» **WHAT YOU ARE ASKED TO DO**: Return every line of the material below unchanged, leaving out the pictures.

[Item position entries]
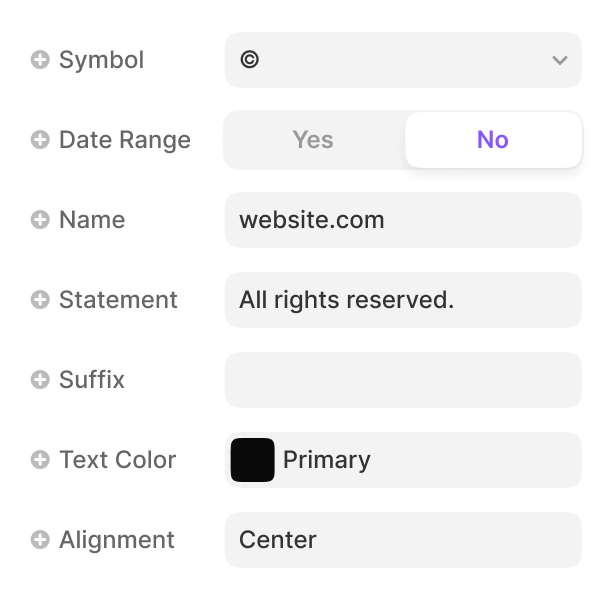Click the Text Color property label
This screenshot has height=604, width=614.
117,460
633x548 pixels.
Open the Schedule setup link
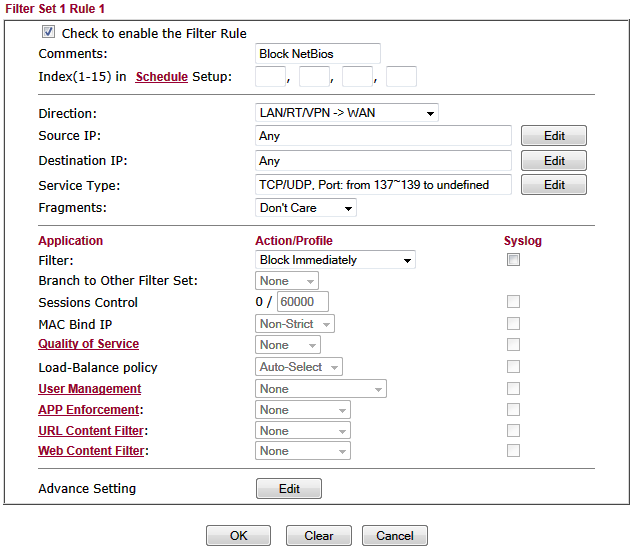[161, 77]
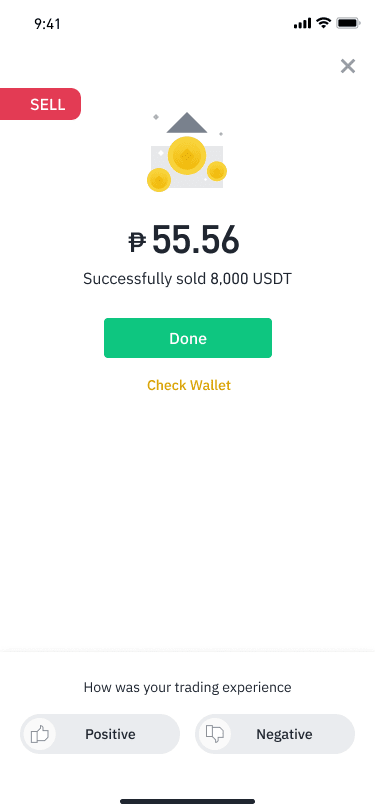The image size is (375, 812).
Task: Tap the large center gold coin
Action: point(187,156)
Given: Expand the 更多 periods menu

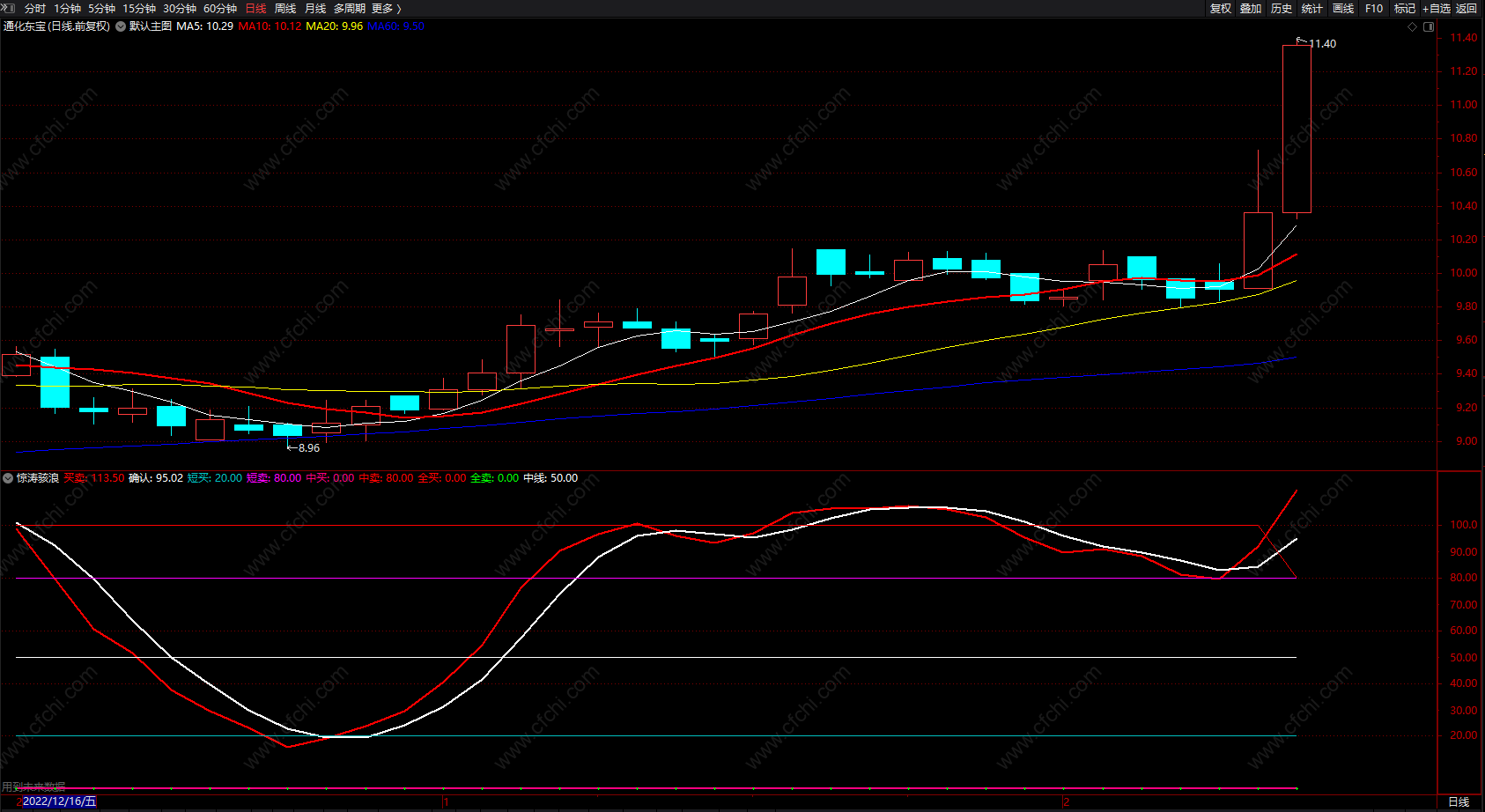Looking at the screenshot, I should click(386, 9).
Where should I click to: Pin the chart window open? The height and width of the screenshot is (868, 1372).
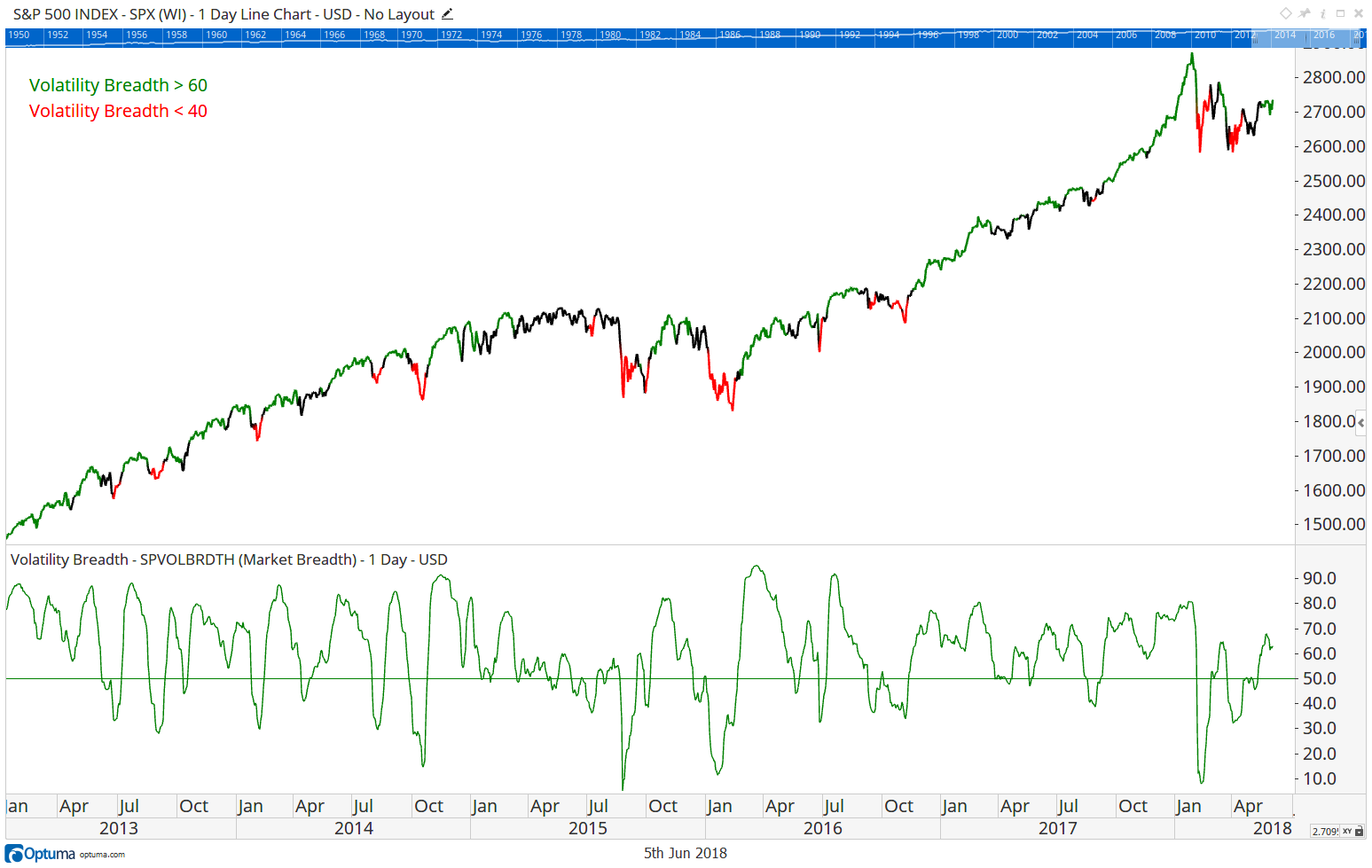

» **OUTPUT**:
Click the Text Color property label
This screenshot has height=604, width=614.
117,460
633x548 pixels.
Open the Schedule setup link
[161, 77]
The image size is (375, 812).
Task: Tap the large center gold coin
Action: point(187,156)
Given: Expand the 更多 periods menu

Looking at the screenshot, I should click(386, 9).
Where should I click to: Pin the chart window open? The height and width of the screenshot is (868, 1372).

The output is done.